◆ **À faire**:
1/ D'après le passage sur l'Eee PC, quel système d'exploitation était installé d'origine sur la machine ?
2/ Écrivez la suite du passage sur l'Eee PC à partir de sa dernière phrase.
··· Passage
Entièrement d'accord l'Atom est une m...e, un très mauvais processeur.
J'utilise depuis 1 an un Eee PC S 101, équipé de base d'un disque SSD.
J'ai installer divers OS dessus, le premier était le Windows XP d'origine qui tournait plutôt bien (démarrage rapide, mais il ramai sur le web), j'ai ensuite mis la RC de windows 7 (qui me semblait prometteuse bien que vite poussive), j'ai ensuite essayé Ubuntu (qui n'a pas fait long feu puisqu'il reconnaissait la carte wi fi une fois sur deux), j'ai remis 7 final  (il ramait plus que la RC et chaque démarrage nécessitait d'attendre au moins 5 min pour que tout se charge) et je suis aujourd'hui sur jolicloud (qui est celui qui tourne le mieux sur le net mais qui souffre de gros bug tout de même.
······
··· Données fournies
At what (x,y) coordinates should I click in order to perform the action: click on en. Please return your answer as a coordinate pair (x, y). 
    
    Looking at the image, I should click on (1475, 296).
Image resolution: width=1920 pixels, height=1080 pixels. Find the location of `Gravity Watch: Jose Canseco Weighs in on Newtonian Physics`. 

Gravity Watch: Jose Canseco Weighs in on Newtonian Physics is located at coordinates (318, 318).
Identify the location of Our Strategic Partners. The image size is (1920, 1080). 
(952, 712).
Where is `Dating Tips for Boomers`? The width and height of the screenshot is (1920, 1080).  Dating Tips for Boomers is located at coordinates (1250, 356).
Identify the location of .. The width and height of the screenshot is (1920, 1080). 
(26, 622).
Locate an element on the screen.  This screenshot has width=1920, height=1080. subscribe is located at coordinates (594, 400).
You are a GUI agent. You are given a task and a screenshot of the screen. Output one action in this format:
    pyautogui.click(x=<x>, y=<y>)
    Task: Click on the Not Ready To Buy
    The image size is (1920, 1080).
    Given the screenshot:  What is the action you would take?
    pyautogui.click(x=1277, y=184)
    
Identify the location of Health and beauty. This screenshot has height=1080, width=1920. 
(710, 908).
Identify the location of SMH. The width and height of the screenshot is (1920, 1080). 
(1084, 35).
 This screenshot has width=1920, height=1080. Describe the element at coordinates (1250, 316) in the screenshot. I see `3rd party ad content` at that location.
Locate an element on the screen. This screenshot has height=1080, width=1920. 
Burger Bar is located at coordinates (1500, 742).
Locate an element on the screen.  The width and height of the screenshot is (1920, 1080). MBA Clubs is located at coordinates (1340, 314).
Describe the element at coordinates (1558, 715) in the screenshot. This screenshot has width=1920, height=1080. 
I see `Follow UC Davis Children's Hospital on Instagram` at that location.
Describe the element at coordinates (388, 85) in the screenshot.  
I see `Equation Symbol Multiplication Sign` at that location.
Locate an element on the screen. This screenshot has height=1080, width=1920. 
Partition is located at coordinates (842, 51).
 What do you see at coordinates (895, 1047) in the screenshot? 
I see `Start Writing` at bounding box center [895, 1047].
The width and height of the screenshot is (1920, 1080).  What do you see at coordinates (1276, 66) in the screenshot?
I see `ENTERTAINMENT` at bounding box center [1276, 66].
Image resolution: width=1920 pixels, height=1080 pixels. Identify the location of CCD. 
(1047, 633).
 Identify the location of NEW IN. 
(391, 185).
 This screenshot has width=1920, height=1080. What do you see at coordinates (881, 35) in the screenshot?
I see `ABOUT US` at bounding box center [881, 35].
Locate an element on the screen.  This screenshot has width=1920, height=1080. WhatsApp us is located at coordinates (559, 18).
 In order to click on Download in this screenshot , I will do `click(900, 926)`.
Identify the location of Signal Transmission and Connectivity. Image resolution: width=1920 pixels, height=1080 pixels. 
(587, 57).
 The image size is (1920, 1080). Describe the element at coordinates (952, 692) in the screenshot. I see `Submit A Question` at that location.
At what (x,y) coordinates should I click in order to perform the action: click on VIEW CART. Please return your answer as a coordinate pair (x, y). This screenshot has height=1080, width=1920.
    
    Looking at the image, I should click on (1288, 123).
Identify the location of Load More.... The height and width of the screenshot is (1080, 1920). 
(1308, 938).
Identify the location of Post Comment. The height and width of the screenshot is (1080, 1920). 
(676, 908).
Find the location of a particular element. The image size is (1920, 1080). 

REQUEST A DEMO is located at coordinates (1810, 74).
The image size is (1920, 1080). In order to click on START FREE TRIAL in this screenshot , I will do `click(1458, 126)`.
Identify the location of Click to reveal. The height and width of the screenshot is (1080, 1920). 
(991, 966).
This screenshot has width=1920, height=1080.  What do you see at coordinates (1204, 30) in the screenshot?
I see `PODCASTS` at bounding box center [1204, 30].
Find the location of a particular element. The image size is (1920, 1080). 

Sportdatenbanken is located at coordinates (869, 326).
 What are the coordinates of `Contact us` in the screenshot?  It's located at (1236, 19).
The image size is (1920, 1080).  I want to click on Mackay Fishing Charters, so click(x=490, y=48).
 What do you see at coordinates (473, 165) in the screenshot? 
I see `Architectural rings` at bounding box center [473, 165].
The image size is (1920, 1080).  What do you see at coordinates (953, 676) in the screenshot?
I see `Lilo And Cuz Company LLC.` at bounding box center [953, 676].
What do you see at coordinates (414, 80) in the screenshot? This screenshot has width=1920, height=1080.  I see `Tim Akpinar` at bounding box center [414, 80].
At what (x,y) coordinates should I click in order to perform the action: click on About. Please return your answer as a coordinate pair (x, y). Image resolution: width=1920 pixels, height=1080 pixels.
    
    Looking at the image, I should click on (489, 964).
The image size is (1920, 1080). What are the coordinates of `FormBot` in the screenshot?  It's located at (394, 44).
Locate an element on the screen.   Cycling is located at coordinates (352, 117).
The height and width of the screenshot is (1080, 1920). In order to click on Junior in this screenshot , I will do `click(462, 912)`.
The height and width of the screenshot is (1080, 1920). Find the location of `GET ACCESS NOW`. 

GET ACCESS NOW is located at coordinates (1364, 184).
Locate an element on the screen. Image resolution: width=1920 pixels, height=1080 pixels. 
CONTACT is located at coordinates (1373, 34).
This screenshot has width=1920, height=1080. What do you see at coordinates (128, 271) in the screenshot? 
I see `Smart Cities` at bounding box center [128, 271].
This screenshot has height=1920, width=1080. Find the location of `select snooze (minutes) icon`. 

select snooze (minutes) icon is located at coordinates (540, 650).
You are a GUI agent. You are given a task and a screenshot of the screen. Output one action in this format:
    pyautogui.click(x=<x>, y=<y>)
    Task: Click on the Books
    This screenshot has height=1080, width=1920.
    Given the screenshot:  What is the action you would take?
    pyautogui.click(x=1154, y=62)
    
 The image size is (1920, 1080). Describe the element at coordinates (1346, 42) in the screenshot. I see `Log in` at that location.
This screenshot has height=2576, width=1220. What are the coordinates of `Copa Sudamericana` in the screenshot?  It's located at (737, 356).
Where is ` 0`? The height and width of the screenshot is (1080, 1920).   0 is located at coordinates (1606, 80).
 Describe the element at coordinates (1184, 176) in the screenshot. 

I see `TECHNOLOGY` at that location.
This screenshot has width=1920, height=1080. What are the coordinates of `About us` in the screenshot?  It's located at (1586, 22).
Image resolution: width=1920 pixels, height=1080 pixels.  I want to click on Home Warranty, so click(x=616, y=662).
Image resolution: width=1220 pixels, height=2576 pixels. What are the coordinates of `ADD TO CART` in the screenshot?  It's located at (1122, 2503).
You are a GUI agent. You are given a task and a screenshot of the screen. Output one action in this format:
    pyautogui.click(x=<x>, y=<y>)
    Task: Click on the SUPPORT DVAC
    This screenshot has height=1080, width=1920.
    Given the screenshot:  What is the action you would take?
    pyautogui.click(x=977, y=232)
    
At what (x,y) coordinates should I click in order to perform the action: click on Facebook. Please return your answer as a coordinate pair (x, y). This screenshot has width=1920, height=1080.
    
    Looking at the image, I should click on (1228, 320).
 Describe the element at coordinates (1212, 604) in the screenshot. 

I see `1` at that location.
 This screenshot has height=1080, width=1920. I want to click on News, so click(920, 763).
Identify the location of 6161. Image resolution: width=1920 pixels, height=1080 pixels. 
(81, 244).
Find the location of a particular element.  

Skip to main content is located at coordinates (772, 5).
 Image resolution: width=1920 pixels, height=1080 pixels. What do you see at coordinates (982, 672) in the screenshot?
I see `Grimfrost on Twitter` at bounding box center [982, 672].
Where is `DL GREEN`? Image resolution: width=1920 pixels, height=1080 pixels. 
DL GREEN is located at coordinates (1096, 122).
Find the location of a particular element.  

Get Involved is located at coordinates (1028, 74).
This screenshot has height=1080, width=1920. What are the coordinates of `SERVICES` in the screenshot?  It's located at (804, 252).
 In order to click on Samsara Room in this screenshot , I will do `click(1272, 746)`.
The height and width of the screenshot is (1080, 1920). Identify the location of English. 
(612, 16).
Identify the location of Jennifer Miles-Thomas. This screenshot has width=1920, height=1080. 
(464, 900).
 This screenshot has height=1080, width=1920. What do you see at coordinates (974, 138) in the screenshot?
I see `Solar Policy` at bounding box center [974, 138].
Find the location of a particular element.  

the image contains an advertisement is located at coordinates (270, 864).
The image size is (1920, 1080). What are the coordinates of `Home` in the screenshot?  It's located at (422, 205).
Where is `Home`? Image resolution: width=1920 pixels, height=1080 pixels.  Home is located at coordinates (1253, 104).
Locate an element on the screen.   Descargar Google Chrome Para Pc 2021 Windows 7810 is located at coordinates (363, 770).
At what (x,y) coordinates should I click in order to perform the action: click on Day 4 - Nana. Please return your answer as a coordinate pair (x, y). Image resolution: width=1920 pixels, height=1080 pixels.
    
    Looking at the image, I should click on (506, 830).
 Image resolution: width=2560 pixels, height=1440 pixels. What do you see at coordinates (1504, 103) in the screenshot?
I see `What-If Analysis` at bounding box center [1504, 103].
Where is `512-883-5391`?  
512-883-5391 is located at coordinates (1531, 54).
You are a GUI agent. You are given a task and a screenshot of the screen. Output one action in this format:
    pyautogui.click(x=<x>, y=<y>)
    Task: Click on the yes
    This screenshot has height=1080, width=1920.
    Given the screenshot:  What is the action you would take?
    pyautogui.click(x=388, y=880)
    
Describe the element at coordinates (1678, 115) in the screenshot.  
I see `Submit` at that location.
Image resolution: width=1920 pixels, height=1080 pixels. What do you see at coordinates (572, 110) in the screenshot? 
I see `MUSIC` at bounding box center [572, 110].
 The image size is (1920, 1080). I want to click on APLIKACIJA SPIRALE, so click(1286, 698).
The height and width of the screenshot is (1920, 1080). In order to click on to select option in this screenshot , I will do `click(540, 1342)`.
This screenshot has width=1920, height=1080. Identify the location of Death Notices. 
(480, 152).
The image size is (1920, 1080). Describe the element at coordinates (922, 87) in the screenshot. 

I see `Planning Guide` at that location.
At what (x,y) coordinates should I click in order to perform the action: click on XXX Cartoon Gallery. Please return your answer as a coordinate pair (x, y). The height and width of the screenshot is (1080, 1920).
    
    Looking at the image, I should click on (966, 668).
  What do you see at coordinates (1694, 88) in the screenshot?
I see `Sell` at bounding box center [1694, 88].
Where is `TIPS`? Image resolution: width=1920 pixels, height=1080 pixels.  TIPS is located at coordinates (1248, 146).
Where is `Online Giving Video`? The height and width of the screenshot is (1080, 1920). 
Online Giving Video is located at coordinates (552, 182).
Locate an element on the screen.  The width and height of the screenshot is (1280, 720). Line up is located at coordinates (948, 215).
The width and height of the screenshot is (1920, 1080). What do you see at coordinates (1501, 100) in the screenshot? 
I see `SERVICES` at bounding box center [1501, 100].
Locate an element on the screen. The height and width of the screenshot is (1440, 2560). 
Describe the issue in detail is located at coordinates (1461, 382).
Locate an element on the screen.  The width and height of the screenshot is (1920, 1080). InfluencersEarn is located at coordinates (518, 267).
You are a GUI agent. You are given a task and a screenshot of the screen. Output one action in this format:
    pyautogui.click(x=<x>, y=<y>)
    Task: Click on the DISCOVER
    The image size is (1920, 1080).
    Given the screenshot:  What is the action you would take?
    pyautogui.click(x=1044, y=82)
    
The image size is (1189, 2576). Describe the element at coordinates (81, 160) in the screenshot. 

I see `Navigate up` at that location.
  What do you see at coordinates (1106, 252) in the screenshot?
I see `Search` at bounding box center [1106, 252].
······
◆ **Réponses par tâche**:
1/ Windows XP.

2/
Donc comme l'a dit SJ les netbook sont des PC qui ne sont capable de pas grand chose et je suis on ne peu plus d'accord.


----------



## madaniso (24 Avril 2010)

C'est bizarre ce que tu dis, quand j'ai mis Seven sur le mien, le seul moment ou j'ai vraiment sentit une différente c'est en installant la master collection. Mais bon, ensuite j'ai fais le ménage, car W7 est bourré de conneries qui serve a rien au démarrage. Vide, il était en service en 30 secondes, maintenant je le suis aux alentours de 50. Pour info, j'ai un medion akoya, clone du MSI wind. 

Pour revenir au MBA , j'ai regardé des vidéos sur youtube, avec ou sans SSD. Il y a une grosse différence, et je dirai même que sans SSD c'est très lent, donc je vais attendre un peu pour voir mon achat, et si j'achete un MBA, c'est avec SSD.


----------



## Anonyme (24 Avril 2010)

Tu ne peux pas faire une compromis en achetant un MacBook unibody avec SSD ?


----------



## Anonyme (24 Avril 2010)

Il n'est pas aussi portable en même temps.


----------



## Anonyme (24 Avril 2010)

Mais plus autonome , moins cher , plus puissant et on peut ajouter de la ram et changer le disque dur .


----------



## madaniso (24 Avril 2010)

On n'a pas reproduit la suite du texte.